Dataset items:
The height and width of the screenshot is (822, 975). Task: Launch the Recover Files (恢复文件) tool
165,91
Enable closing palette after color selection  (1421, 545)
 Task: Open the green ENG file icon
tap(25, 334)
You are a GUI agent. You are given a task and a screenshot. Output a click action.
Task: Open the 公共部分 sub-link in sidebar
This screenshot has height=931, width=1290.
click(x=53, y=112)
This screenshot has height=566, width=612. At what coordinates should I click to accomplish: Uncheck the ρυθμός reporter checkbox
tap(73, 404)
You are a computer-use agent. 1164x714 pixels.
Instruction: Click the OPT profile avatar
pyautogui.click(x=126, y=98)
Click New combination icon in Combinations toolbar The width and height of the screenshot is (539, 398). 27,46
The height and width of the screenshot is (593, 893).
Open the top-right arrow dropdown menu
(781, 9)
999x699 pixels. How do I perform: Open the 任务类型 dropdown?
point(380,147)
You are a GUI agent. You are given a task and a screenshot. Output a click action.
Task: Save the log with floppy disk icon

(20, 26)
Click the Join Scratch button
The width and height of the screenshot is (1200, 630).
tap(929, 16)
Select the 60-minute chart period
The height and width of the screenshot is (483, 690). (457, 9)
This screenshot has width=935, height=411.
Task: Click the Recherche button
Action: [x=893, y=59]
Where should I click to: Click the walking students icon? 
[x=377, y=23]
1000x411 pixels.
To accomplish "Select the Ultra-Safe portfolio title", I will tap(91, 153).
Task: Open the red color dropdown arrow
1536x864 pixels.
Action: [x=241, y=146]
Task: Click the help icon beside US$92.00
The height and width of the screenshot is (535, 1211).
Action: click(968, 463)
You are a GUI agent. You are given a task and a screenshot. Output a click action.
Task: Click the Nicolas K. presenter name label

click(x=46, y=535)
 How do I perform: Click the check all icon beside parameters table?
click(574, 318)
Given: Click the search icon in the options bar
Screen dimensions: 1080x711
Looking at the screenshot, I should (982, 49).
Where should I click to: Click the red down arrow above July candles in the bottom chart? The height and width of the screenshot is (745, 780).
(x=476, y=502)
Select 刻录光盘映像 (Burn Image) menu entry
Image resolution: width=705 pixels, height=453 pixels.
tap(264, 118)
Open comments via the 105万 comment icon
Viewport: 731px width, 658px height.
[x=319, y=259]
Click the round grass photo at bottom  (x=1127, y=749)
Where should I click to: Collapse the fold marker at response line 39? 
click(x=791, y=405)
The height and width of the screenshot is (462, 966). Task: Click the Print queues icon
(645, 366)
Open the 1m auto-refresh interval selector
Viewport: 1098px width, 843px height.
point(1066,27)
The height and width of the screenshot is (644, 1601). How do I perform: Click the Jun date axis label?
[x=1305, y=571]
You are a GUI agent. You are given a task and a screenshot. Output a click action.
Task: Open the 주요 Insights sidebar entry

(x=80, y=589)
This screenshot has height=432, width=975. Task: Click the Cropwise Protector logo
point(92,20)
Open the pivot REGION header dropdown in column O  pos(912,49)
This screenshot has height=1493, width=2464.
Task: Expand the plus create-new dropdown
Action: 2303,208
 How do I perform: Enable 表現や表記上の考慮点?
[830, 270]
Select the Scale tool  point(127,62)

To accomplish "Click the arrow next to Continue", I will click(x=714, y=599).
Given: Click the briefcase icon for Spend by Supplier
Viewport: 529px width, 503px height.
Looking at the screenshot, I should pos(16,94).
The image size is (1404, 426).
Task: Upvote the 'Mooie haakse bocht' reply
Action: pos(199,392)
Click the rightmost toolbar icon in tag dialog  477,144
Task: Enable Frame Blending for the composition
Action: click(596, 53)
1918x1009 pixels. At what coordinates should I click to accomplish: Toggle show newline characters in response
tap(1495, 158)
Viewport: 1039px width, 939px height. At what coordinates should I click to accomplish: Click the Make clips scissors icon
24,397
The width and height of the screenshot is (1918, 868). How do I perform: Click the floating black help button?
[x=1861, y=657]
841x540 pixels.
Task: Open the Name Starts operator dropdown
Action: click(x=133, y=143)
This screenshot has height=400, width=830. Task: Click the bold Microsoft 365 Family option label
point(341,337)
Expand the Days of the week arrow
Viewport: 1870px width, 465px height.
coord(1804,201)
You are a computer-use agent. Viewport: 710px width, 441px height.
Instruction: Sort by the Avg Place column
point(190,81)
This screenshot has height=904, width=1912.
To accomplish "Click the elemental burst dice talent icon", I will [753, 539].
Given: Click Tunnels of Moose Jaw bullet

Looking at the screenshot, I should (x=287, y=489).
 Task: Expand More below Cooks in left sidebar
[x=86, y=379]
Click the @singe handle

The problem
Each line with the word "color" in the records above belongs in the result; copy all of them.

Solution
Enable closing palette after color selection  (1421, 545)
Task: Open the red color dropdown arrow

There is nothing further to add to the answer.